The Common Good

Hungry in America

It’s the time of year when various government agencies release their reports for the previous year, in this case, 2011. The annual report on poverty is due from the Census Bureau next week, and, according to AP, early reports are that

“The ranks of America's poor are on track to climb to levels unseen in nearly half a century, erasing gains from the war on poverty in the 1960s amid a weak economy and fraying government safety net.”

This week, the U.S. Department of Agriculture released its annual report on household food security. (If you want all the detailed statistical tables, here is the full report.) Not surprisingly, the results showed a growing number people in the U.S. going hungry. 17.9 million households (14.9 percent of households) were  “food insecure.” That means at some point during the year, those households did not have enough food due to lack of money. Of those, 6.8 million households (5.7 percent of households and one-third of all food-insecure households) had “very low food security.” That means at some point during the year, some household members went hungry. According to their answers on the survey, these folks reported that “the food they bought just did not last and they did not have money to get more,” and that “an adult had cut the size of meals or skipped meals because there was not enough money for food.”

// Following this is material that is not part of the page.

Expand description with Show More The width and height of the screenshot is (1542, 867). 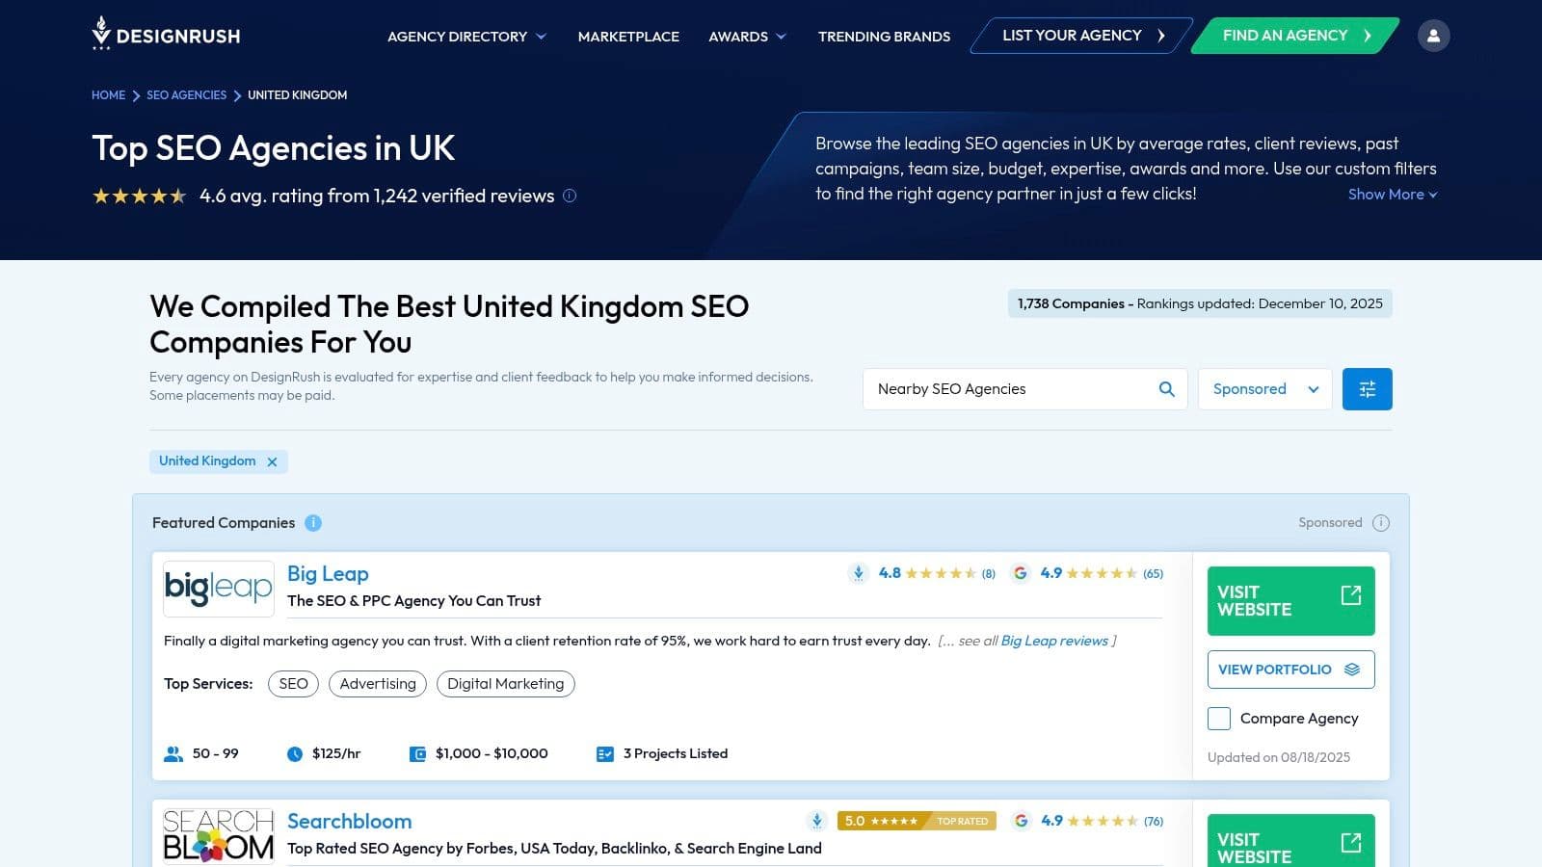click(1392, 195)
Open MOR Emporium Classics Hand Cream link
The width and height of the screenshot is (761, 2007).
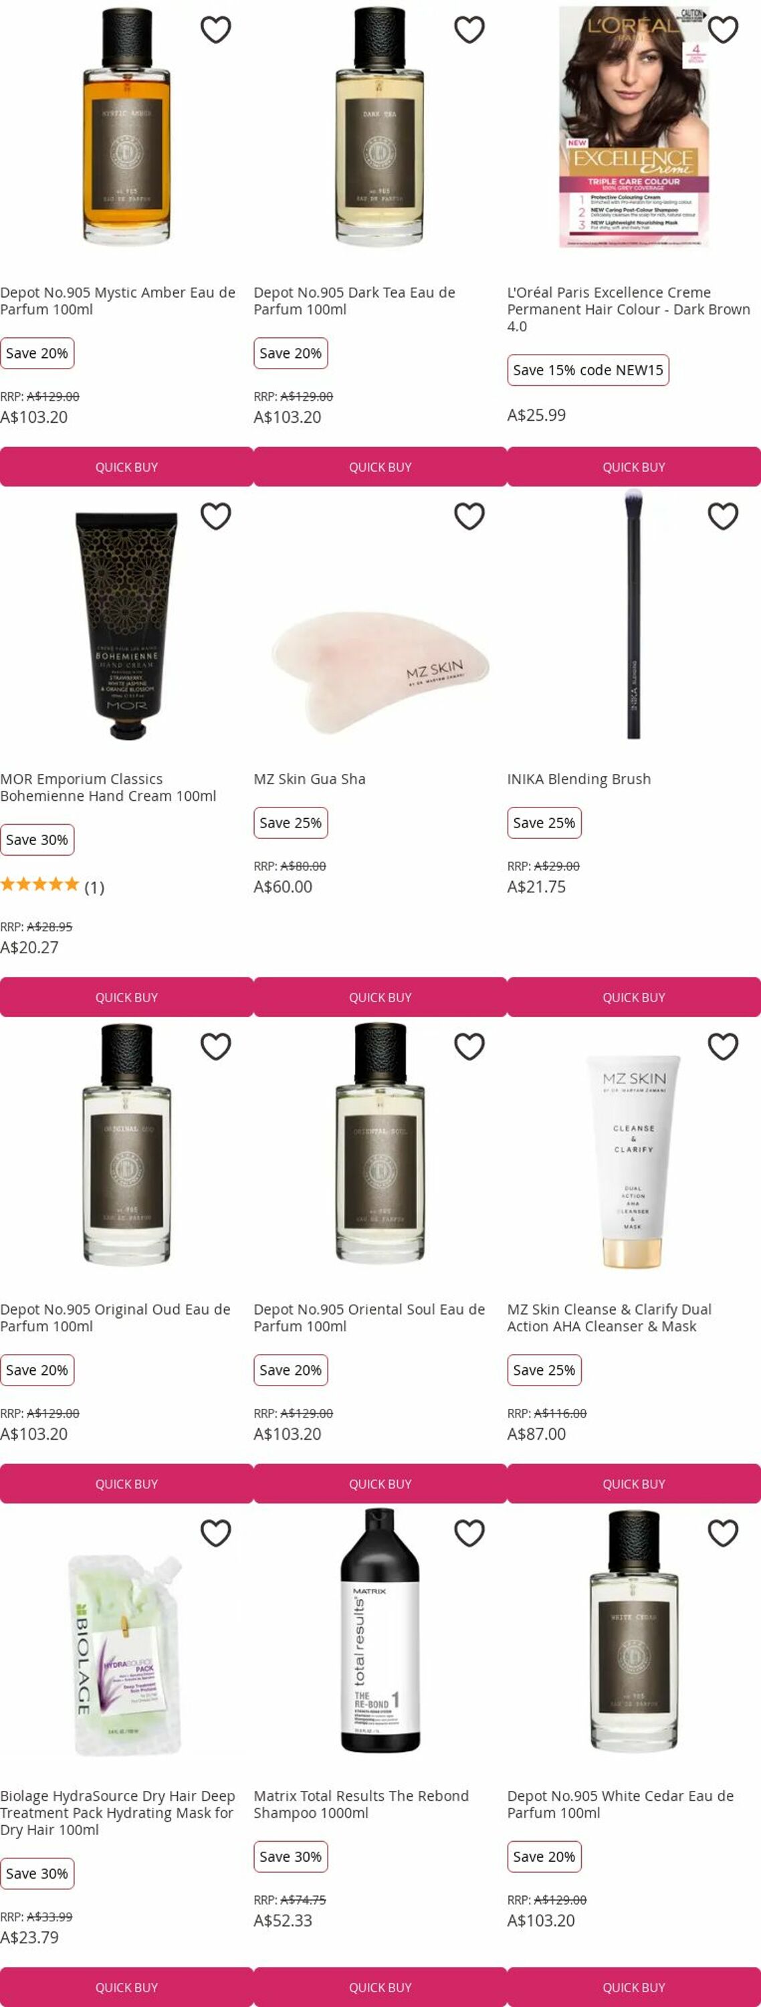point(108,787)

It is hardly the time to reduce assistance to hungry families, but as McClatchy News noted,

“The survey data comes as congressional Republicans … push for massive cuts in food stamp-program funding to curb enrollment growth and to help balance the federal budget. The Democratic-controlled Senate also voted in June to cut food stamp funding, but by a smaller amount.”

Without programs such as SNAP (food stamps) school lunches, the Women, Infant and Children nutrition program; there would be many more food insecure families in America.